• _AUFGABEN_:
1. Nenne alle Dinge, die laut dem Auszug nichts mehr ausrichten können und antiquiert sind.
2. Gib aus dem Auszug den Teil wörtlich wieder, der mit den Worten „Zur WILDEN DESILLUSION“ beginnt und mit den Worten „aus Essay, Preisfrage)“ endet.

• _AUSGEWÄHLTER AUSZUG_:
------------------------------------------------------------------------

Zur WILDEN DESILLUSION Szenen dazu. Einer erfährt die Wahrheit (zufällig?)
            Desillusion auch "alles so , wie es ist" - die Gedichte dazu.                                                                      


Dezember 89.
(Auch aus Essay, Preisfrage)
Es ist schwer zu glauben nach diesem Jubel, daß 89 ein Einbruh in unsere Zeit geschehen ist, daß auch dies - für unsere Welt Illusion war. Die erhoffte Ausnahme nicht gilt. Jene >Front< aus Exkom­muni­sten und  >zufällig< zu ihnen gestoßenen Revolutio­nären, die in je­nem Machtva­kuum die Macht übernahm, im Namen der Revolution, so schiens, alle trugen Trikolore-Arm­binden, hat uns hypnotisiert.  Ich erinnere mich noch, wie aufge­bracht ich war, als ich in der fran­zösi­schen Presse von einem Staatsstreich las, der von langer Hand vorberei­tet,  sich nun den Sturm der Revolution zu Nutze mache, um das zu errei­chen, was er bisher nicht gewagt hatte, offen zu tun.
  Das Absurde geht um, ist wahr und real. Die kleine und die große Täuschung? Sie erst schaffen jene notwendige bittere Distanz zum >Erlebten,< das blind macht.

 Es hat sich gezeigt, daß Mauern, Stacheldraht, Wachtürme, Zensur und Polizei nichts mehr ausrichten können, antiquiert sind. Ebenso die Existenz eines isolierten Staates, einer Nation, ja einer Staatengemein­schaft unmöglich ist. Raum und Zeit sind im Zeitalter der Kommunikation, der elektronischen Medien aufgehoben, es gibt keine Distanzen mehr. Mit Lichtgeschwindigkeit wird der Ort gewechselt, Nachrichten überschreiten jede, auch die bewachte Grenze. Die Rumänen, die Ostdeutschen, die Tsche­chen waren genau informiert über die revolutionären Prozesse in den Nachbarländern. Und in Rumänien war dann die Revolution gelenkt worden vom  Fernsehen,  dieses war die strategische Zentrale des Auf­standes. Unsere elektronischen Haustiere haben die Öffnung erzwungen. Auch die Herrschaftslogik, dann sogar die Logik und das Realitätsbe­wußtsein in Frage gestellt; was da geschah, liegt an der Grenze unserer Vorstellung.

------------------------------------------------------------------------

• _ROHE DATENSÄTZE_:
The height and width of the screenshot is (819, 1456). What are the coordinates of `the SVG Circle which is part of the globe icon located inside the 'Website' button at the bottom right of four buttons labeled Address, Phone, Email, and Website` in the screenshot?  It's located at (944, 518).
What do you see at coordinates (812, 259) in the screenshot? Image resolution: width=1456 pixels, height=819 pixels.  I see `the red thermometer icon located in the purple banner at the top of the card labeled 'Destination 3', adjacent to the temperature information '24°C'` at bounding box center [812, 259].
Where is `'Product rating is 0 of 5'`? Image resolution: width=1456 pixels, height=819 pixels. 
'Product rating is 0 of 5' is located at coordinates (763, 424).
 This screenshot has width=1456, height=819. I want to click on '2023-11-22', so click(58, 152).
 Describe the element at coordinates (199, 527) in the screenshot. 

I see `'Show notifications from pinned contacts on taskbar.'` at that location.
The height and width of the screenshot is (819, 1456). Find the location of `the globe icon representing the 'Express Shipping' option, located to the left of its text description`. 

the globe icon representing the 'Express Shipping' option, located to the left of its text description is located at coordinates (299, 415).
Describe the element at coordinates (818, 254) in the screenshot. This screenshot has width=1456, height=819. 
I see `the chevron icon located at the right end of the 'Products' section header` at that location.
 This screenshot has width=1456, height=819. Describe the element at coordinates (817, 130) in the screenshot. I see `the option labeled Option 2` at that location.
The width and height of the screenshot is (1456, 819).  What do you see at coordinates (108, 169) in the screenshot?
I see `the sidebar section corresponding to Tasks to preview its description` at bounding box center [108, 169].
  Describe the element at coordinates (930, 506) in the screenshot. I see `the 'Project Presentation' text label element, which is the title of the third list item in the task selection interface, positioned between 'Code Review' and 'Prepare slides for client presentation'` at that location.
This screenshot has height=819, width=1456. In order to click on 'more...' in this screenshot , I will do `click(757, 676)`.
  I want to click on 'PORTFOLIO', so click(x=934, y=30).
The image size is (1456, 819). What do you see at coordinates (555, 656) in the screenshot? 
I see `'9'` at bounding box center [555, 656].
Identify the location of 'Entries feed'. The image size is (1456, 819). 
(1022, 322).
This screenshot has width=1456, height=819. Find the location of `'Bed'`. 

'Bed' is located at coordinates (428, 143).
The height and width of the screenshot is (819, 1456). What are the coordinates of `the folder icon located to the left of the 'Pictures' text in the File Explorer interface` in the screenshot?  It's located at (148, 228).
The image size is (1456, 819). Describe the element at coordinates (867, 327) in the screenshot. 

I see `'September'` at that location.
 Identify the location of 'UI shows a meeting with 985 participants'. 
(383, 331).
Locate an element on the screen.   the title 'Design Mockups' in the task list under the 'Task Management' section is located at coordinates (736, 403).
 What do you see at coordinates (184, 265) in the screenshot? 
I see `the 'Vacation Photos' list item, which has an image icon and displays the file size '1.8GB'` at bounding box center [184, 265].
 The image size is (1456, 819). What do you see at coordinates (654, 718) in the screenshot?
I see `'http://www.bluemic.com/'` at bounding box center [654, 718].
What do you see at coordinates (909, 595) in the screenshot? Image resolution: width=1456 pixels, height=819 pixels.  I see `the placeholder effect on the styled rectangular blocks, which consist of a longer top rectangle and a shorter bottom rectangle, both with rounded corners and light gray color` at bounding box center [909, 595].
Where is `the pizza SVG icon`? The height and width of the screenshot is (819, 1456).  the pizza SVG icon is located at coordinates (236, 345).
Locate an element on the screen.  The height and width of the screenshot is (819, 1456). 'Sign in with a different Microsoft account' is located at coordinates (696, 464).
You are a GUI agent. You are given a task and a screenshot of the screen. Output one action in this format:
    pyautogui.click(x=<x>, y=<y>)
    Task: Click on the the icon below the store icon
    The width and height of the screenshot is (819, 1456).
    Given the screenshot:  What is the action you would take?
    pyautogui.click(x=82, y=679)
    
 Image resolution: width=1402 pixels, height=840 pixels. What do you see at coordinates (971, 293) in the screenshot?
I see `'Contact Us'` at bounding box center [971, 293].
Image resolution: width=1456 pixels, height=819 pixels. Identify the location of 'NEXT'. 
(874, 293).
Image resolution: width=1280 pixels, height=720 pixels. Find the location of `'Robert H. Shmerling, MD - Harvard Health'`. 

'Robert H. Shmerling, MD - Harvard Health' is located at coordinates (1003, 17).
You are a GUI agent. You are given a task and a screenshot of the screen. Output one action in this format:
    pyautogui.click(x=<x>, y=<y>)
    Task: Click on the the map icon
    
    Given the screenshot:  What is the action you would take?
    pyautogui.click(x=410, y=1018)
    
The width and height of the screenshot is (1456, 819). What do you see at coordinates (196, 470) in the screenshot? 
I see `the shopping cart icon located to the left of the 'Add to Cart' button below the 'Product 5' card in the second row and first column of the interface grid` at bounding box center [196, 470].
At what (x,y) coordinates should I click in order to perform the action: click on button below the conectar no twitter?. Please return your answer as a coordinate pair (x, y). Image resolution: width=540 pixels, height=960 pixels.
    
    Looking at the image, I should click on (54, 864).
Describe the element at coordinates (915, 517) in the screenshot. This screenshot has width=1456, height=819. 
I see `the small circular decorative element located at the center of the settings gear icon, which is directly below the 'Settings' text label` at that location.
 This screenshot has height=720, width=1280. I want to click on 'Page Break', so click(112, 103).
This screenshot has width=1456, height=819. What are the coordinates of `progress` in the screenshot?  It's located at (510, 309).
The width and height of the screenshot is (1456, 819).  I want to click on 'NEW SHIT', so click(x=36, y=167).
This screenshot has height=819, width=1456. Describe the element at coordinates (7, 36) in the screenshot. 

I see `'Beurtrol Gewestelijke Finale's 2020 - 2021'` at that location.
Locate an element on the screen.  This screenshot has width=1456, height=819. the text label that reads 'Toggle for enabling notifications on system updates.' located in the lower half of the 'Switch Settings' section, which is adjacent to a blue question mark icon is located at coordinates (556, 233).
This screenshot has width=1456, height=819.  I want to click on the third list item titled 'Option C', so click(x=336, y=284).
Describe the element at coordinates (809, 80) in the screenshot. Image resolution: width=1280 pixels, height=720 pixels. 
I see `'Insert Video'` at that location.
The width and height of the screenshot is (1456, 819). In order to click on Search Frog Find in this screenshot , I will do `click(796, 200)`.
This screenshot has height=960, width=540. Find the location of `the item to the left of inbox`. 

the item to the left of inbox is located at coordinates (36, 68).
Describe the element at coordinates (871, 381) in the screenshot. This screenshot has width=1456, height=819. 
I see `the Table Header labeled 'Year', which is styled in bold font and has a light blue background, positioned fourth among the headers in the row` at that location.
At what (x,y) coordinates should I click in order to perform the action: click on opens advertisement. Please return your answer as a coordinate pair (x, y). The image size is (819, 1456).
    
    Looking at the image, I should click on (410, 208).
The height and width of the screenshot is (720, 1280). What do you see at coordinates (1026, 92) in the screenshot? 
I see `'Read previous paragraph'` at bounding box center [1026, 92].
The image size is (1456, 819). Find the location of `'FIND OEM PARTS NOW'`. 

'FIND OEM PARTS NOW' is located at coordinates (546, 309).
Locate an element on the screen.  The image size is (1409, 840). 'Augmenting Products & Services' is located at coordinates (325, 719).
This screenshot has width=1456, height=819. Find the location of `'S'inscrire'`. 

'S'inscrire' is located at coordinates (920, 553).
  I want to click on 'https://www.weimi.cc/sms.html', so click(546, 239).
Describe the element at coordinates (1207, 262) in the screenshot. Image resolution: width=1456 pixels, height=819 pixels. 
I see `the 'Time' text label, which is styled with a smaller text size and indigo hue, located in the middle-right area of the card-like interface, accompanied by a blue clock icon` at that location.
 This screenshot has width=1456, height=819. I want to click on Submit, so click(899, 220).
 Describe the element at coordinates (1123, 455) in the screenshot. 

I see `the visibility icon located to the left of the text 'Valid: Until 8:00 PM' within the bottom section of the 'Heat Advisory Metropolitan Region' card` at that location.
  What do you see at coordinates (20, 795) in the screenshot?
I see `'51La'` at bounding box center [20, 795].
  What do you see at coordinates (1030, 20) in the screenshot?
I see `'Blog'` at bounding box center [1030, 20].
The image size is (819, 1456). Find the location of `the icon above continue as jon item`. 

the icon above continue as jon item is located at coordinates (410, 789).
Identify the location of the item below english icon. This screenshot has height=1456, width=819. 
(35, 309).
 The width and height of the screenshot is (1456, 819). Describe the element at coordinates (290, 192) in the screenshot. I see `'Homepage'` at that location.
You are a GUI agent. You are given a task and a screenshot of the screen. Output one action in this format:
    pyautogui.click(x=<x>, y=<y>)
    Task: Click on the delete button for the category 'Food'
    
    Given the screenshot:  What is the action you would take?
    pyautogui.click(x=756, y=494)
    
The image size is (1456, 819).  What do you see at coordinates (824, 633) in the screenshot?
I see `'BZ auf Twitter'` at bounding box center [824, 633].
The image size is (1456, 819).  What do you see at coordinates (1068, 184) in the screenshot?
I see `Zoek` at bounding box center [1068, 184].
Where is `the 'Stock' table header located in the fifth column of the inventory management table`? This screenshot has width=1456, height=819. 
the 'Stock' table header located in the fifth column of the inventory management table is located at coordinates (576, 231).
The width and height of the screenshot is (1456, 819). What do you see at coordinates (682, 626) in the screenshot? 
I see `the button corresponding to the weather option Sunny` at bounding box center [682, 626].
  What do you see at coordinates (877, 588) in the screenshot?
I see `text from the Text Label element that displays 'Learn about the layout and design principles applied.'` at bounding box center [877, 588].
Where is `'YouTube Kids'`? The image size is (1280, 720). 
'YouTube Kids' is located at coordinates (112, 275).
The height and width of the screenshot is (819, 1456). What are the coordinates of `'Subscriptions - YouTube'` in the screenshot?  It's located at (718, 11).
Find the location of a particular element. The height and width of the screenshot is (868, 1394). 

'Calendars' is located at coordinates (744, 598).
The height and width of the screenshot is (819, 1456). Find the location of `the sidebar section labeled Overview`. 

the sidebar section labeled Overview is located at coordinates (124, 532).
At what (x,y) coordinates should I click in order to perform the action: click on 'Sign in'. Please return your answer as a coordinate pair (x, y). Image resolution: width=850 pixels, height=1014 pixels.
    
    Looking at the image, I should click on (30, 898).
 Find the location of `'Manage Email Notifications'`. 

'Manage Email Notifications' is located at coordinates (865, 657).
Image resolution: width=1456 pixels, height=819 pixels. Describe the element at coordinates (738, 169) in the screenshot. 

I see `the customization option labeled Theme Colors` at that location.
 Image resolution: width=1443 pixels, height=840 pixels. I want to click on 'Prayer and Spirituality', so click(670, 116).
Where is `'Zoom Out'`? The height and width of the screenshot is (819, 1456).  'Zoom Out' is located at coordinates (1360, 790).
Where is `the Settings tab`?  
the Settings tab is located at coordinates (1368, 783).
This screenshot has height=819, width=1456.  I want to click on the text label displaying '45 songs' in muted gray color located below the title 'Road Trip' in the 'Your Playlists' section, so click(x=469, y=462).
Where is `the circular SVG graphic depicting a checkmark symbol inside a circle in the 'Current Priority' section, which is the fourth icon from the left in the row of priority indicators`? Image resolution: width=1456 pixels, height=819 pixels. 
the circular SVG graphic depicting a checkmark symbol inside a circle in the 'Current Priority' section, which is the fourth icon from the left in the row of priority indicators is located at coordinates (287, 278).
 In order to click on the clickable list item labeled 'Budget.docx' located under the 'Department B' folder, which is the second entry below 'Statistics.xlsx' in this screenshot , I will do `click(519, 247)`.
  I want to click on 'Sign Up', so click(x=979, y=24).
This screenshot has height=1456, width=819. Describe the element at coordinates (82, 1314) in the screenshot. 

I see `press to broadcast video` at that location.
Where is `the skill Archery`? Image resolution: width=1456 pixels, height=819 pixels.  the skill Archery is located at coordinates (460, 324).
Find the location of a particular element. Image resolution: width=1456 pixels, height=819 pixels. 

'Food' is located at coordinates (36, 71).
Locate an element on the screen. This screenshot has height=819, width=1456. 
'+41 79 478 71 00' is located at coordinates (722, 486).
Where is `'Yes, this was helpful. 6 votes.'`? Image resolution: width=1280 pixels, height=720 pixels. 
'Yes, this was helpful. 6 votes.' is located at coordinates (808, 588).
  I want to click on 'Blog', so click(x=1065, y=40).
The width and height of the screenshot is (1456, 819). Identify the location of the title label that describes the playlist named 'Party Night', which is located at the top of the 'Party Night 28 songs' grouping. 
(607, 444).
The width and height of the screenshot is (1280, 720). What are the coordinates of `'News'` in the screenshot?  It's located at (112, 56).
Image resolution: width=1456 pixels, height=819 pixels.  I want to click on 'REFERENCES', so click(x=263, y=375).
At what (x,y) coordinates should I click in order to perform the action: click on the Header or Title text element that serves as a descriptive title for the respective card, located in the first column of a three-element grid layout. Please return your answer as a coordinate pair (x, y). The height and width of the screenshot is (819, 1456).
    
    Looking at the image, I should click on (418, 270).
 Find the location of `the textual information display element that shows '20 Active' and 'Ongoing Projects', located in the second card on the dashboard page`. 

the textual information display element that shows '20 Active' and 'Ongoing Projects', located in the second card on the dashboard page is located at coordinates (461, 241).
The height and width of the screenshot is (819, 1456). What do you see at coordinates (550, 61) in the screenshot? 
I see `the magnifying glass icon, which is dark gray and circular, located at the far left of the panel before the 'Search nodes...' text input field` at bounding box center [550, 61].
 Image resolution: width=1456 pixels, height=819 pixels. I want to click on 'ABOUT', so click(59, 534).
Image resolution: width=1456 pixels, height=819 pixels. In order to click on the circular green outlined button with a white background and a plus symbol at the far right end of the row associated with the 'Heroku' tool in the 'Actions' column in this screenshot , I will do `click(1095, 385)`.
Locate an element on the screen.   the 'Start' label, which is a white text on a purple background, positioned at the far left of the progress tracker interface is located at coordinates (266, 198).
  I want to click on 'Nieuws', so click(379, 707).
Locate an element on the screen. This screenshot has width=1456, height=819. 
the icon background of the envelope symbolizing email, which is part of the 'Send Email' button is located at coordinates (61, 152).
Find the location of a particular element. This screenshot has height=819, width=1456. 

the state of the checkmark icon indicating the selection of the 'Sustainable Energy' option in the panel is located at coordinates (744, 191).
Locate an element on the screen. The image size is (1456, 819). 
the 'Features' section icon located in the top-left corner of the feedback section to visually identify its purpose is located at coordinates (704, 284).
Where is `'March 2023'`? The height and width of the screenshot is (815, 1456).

------------------------------------------------------------------------

• _LÖSUNGEN_:
1. Mauern, Stacheldraht, Wachtürme, Zensur, Polizei

2.
Zur WILDEN DESILLUSION Szenen dazu. Einer erfährt die Wahrheit (zufällig?)
            Desillusion auch "alles so , wie es ist" - die Gedichte dazu.                                                                      


Dezember 89.
(Auch aus Essay, Preisfrage)